Data Security Considerations
From a security perspective, there are a few impediments affecting smart glasses.
The first is premised upon functional requirements of the battery. Enabling a long charge life dictates processing to be restricted to a bare minimum, however this is antithetical to maximum security. The cornerstones of modern security – Integrity, Confidentiality, Availability – find common technical implementations through Hashing, Encryption, and Reply Protection for exchanged messages; all require adequate processing capability to be done well. Smart glasses require small batteries for convenience and bearing in mind that they must make possible faculties such as intelligence, light/sound sensing, user notifications, and so on, to provision their respective use cases, the balancing act becomes challenging. Frequently, we observe security taking a back seat here.
The second is the lack of a mainstream security standard for connected devices. There is no IoT equivalent of a global standard that holds vendors and manufacturers of connected devices accountable under serious breach. Applicability of common rules is tenuous. Case in point: the GDPR requires intelligence to be explainable, however, this is difficult for algorithms that require a black-box approach or arbitrary choice making by design to ensure greatest efficiency. Additionally, such requirements find practical implementation in multitudinous ways; this is unhelpful when trying to ascertain causality of breach. Overall accountability in this space is still limited.
Third is a lack of convergence in the IoT landscape. There is value to be capitalised if an IoT device can connect across multiple protocols and products, dispersed across geographies. For example, assume that you are on holiday abroad and wanted to see why the smart camera in your home has sounded an alarm. Doing so requires data to traverse across multiple protocols; it may originate from a ZWave camera, land beyond the home on WiFi, traverse the waters in 4G, and end up with a local transmission on Bluetooth from your phone to the camera. Every node along the chain is exploitable by a determined black hat actor. Add in the backdrop of emerging protocols – LPWAN, Sigfox, NB-IoT etc. – alongside the various devices and proprietary implementations, the picture is an inextricable mess.
As a result, the security of such devices – both physical and in terms of software or data – is currently entering a space without much consensus, transparency, and accountability.
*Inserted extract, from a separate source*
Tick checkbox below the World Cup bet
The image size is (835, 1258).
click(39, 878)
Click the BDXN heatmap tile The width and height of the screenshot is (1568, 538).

Like any novel technology, smart glasses were designed with functionality and its heart, and privacy and security as incidental considerations, which has led to concern over their data collection and sharing abilities. The GDPR aims to solve several of these concerns, and is increasingly being used as a tool to demand accountability from companies from the online advertising industry to the provision of health and fitness apps. However, we share the opinion of the EDPS that future regulation such as the ePrivacy Regulation, which may impose stricter requirements around consent and data retention on IoT providers, can help introduce more stringent privacy and security standards.